Say Hello To Vantablack
It’s The Blackest Black There Is
Then there’s the whole “black hole” thing. A star can bring life to a planet with its – you guessed it – bright white light, but its gravity gobbling opposite is like a real life Darth Vader to everything in the universe (and what color does this Sith lord wear? ‘Nuff said). And when it comes to those researchers locked up in their labs, the notion of the “blackest black” becomes something of a physics claim to fame. In fact, the deeper the darkness, the less light is reflected back.
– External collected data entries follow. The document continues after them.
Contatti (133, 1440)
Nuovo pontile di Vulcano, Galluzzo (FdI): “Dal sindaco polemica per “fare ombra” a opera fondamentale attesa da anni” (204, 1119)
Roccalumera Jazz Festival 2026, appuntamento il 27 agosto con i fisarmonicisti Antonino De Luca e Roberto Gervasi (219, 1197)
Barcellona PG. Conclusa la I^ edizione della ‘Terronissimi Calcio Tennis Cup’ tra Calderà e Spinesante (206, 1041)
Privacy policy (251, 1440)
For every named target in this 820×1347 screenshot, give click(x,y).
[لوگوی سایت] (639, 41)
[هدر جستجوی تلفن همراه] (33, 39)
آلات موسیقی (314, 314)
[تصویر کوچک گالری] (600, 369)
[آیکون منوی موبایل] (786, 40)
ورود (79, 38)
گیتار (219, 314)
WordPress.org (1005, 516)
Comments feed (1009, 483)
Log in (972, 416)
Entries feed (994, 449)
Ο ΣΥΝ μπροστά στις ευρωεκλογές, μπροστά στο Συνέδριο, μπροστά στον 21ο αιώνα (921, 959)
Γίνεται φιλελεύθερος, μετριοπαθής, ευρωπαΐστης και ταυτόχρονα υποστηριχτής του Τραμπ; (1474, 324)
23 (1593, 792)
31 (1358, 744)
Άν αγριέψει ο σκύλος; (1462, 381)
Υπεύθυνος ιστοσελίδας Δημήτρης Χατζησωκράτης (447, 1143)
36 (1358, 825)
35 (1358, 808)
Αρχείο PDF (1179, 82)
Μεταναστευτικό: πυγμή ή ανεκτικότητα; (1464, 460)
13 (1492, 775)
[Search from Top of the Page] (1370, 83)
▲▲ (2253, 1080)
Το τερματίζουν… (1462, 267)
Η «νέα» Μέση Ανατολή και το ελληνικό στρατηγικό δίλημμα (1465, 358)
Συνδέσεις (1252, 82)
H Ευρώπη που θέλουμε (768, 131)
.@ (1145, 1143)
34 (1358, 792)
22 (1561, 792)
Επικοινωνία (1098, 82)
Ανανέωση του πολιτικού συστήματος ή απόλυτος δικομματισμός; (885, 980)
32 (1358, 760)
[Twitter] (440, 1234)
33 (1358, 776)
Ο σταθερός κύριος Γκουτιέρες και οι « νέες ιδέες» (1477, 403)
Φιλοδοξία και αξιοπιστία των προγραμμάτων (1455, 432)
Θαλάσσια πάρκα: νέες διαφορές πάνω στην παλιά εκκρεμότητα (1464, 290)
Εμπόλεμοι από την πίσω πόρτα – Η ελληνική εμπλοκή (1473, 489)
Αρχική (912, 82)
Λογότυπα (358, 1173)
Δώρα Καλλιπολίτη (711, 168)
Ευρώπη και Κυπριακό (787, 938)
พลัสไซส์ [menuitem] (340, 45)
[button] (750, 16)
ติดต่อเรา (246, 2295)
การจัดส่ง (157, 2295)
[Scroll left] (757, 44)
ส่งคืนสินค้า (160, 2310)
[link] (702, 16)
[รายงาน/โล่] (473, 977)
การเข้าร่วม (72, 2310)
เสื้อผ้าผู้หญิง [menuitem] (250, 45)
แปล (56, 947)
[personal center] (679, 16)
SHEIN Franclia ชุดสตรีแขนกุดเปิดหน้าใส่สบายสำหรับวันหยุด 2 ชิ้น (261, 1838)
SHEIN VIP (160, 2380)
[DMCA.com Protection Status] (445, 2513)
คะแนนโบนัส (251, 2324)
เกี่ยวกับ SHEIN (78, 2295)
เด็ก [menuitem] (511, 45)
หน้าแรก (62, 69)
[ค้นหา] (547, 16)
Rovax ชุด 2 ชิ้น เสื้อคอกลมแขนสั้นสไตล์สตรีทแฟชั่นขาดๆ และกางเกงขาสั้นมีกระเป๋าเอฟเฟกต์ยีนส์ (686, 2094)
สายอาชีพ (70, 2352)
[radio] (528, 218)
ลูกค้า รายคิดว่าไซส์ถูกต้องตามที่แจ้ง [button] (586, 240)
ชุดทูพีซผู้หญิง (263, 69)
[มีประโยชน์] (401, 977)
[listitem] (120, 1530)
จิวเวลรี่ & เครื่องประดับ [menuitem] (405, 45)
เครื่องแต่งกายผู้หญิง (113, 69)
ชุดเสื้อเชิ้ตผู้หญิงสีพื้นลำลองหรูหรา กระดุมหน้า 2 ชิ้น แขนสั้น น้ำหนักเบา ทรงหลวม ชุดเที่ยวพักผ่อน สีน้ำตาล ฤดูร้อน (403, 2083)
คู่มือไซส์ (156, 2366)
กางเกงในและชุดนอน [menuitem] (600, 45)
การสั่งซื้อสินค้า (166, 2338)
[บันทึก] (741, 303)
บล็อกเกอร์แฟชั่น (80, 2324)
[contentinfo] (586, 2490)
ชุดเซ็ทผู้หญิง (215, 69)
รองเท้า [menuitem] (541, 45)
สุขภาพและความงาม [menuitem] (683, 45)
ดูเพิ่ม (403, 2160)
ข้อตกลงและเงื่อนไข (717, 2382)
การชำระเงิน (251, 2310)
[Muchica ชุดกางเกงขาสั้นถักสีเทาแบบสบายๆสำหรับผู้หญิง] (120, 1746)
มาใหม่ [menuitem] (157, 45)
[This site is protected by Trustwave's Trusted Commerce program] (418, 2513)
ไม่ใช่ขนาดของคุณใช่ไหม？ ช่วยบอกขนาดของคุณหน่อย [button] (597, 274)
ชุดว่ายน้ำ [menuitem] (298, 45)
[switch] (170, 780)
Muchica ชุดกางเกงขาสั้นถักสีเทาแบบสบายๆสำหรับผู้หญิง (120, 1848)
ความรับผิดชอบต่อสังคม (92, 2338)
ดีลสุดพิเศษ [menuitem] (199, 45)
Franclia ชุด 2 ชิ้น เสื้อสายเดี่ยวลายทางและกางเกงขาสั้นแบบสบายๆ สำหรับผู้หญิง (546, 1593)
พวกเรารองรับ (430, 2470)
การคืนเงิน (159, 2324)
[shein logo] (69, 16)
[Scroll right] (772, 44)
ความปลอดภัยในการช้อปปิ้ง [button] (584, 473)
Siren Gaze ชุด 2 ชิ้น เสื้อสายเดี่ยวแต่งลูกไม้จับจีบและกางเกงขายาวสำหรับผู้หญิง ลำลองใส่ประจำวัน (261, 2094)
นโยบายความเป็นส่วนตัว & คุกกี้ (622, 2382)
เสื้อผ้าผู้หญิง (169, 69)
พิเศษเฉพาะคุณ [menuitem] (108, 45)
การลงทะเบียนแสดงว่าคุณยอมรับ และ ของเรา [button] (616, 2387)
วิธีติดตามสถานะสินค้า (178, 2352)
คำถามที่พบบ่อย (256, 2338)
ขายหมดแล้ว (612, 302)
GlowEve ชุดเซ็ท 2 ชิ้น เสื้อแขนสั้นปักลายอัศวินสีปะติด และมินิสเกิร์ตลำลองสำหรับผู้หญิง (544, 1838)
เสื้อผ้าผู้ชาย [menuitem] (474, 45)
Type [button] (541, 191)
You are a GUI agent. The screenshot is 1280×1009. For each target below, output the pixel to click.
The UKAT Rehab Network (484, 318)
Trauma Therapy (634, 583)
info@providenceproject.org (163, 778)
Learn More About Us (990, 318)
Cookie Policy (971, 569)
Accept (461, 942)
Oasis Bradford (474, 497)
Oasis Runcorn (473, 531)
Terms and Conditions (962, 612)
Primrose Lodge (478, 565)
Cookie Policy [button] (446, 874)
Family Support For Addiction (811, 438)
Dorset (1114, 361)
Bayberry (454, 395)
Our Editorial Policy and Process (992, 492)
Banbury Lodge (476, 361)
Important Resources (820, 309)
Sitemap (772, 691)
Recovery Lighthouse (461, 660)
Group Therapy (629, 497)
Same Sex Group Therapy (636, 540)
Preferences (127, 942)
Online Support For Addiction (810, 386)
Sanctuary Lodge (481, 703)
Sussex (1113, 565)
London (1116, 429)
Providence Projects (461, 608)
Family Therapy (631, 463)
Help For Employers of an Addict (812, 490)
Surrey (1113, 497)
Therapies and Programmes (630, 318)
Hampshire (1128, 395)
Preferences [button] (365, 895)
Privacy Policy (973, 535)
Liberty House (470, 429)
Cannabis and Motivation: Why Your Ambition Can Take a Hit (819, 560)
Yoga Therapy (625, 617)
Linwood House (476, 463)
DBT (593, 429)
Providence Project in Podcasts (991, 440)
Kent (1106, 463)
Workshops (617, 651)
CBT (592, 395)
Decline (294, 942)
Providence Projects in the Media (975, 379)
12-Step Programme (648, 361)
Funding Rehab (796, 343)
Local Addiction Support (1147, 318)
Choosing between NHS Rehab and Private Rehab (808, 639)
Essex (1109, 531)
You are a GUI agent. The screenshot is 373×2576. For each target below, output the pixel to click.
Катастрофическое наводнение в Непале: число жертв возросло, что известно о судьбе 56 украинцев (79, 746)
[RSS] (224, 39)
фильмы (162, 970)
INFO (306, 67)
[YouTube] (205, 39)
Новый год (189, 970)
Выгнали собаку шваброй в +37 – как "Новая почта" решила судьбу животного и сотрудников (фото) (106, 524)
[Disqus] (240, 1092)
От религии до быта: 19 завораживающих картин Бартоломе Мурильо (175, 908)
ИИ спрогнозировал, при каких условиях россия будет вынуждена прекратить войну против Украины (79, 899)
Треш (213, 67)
It Absorbs Almost 100% Of All Light
Well, believe it or not, there is now a black that can swallow 99.8% of thrown light. Called Vantablack (or in its next generation incarnation, Vantablack S-VIS, it’s a kind of backwards camouflage. When you see it, your eye cannot process the lack of color and light. Instead, the image seems faked, or even photoshopped. Neither is the case. It can even turn 3-D into 2-D. Amazing.